Today, I invite you to write your own Declaration of Independence. It’s OK if you haven’t been living in alignment with this declaration — the mere act of determining who you want to be and how you want to show up is incredibly powerful. Don’t just think about what you would want to write — actually spend some time jotting it down. For example, you might decide to declare your independence from your mother and father if you struggle to see, act, or treat yourself like an adult because you continue to yield to their decisions for your life or if you. Or you might choose to write yourself a declaration of independence from your harsh inner critic, your perfectionism, your “should” monster, or your people-pleaser. You may even decide to write a declaration of independence from overworking or thinking too much, if doing so is compromising your relationships or if it is getting in the way of your taking necessary action.
Declaring your independence is an empowering tool that can help you step into the unknown that we must all face and that we all (to varying degrees) fear. To declare one’s independence is to declare oneself worthy of such a declaration. Without such a declaration we are often left stuck in unhelpful patterns and habits and guessing at our life’s purpose.

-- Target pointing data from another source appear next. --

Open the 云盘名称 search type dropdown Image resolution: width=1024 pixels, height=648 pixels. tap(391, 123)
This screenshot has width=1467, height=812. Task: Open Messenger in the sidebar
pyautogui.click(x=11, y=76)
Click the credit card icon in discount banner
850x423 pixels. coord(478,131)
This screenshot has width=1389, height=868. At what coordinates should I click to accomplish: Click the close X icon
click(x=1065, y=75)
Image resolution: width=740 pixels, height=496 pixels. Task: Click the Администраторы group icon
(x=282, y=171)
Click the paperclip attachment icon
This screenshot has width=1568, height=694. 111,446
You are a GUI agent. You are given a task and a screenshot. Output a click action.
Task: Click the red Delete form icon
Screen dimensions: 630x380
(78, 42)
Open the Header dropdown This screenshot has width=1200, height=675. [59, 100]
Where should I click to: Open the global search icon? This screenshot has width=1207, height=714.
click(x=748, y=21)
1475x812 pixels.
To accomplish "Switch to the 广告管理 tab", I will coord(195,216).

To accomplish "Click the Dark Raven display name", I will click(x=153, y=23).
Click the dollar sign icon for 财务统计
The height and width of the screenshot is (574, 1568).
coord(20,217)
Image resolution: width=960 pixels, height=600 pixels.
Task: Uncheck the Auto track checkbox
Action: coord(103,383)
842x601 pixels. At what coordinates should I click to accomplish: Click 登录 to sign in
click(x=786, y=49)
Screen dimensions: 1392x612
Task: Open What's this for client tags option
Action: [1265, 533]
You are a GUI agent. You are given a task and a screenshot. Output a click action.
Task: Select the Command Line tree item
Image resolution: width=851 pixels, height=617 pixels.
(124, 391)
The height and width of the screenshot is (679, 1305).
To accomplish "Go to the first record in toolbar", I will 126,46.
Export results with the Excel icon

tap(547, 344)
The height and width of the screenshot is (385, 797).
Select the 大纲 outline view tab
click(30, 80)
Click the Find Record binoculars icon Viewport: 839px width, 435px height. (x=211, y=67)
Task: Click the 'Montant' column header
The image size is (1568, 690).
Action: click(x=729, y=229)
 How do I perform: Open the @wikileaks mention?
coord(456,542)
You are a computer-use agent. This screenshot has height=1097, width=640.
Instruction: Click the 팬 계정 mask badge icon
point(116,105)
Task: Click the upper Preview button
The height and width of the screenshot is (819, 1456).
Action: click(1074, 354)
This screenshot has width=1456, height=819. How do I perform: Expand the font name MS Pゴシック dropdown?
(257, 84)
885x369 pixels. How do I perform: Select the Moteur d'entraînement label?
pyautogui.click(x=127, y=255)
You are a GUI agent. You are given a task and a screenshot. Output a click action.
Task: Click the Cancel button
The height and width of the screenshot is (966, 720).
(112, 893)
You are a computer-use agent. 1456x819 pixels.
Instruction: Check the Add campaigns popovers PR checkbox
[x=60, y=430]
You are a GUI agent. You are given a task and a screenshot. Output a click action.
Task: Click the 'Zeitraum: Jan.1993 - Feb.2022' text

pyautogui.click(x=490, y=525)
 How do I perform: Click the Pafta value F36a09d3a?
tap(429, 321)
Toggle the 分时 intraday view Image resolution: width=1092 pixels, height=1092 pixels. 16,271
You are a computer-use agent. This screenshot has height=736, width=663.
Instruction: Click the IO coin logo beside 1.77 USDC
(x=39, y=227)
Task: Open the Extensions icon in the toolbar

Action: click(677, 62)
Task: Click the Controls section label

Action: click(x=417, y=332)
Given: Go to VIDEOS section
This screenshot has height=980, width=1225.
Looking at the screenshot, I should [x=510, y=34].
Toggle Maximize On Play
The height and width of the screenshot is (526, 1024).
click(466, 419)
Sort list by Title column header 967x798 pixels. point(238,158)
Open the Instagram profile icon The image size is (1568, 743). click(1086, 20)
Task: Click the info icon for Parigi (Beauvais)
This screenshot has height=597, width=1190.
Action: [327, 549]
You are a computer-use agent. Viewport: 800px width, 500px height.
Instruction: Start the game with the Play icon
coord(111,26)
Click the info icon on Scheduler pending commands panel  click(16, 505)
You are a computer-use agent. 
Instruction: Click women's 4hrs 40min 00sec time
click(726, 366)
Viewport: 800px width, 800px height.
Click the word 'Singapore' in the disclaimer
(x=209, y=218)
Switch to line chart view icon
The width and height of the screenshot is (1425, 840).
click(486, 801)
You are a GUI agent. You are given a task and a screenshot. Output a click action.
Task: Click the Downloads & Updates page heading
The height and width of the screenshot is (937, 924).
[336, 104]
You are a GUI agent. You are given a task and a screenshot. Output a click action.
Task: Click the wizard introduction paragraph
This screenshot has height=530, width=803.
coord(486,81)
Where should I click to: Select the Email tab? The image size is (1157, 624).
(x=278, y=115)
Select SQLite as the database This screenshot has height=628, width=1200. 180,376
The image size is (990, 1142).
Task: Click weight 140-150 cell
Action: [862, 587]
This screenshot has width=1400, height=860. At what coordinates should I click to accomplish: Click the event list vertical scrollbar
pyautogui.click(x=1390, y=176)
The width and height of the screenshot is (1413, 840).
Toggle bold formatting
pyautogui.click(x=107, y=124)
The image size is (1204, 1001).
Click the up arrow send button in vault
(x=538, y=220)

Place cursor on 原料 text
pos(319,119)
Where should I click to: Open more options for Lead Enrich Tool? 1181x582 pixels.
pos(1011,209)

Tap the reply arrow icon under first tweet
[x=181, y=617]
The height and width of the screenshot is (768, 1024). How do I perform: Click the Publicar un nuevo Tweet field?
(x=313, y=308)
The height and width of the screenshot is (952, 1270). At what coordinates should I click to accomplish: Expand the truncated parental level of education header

My bottom-line hope and request to every person (including myself!) is to not give up and not to quit on your declaration when enforcing it gets difficult. Rest when you must but commit to getting back up when you can, continuing to move forward, no matter how slow the progress is and even when you are convinced that you don’t have it in you to keep going.
This likely sounds discouraging — and it is — but the fact is that most challenges in our lives will not fit into neat packages. Often what we need most is to stop digging the holes we are digging, take a deep breath and a step back, and declare independence from the internal message that tells us to give up.
When I have refused to quit and give up on myself, I have often felt awful and worn down at the end of the day, but my self-respect remained intact. Remember: there is often a big difference between how you are feeling and how you are doing. You may be doing well (that is to say, that you remain committed in thought and action to taking care of yourself, for example), but you can still feel horrible. In my experience, when we’re learning to take responsibility for ourselves, it definitely is one of those darker before dawn times!
- What is the relationship between the way you are feeling and what you are doing right now? What might be impacting each? How would you like to be doing?
- What is one thing you would like to declare independence from? What has or is preventing you from doing so?